Avila and Zapata's parents have a pending civil suit against the government alleging that federal officials covered up how the cartel members obtained the weapons used in the attack. The suit, filed in 2013, targets ATF officials who supervised the Fast and Furious gun-running operation in which the agency lost track of about 2,000 guns after allowing straw buyers to traffic them into Mexico.

The suit also accuses ICE supervisors in Mexico of negligence in sending Avila and Zapata on a "known-to-be-dangerous" highway without adequate equipment and training.

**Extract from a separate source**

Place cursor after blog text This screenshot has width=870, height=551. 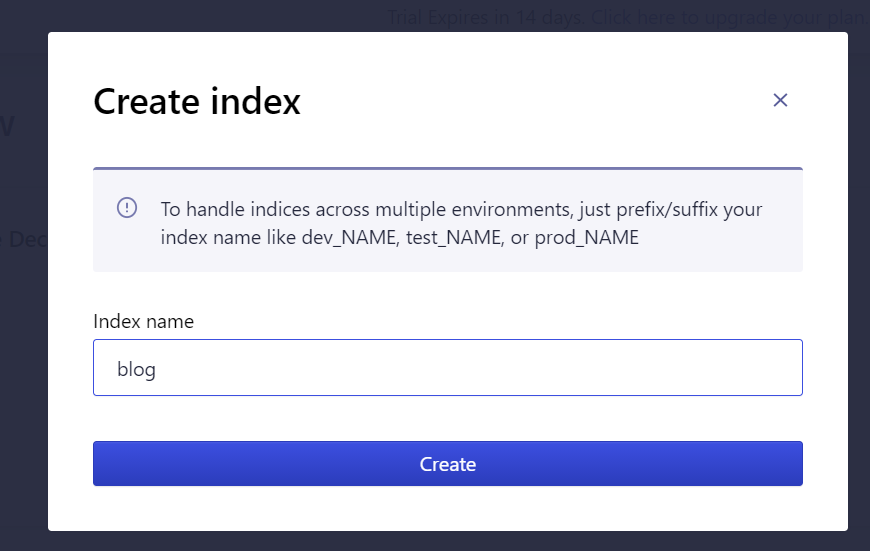(x=157, y=369)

Last week, Avila met with attorneys of the nonprofit organization Judicial Watch to file additional Freedom of Information Act and Privacy Act requests to obtain documents related to the ambush.

Chris Farrell, director of Judicial Watch investigations, said the organization was providing advice and assistance to Avila but had not yet taken up his case. Farrell said Avila has legal grounds to press the government for answers, adding that the group will likely take up his case in the near future.

Avila testified publicly on the shootout for the first time last month during the federal trial of two accused Los Zetas drug cartel hit men who participated in the attack.

A U.S. jury on Thursday convicted Jesus Ivan Quezada Piña, 28, and Alfredo Gaston Mendoza Hernandez, 33, in the slaying of Zapata and attempted murder of Avila. The guilty verdicts brought the number of Los Zetas cartel members convicted by the federal government of participating in the failed carjacking attempt that resulted in the killing of Zapata to seven.

A sentencing date will be set during a status hearing on Aug. 29. All face up to life in prison.

"There's still room for justice," Avila said, noting that he and the Zapata family will seek life sentences for all perpetrators in the attack.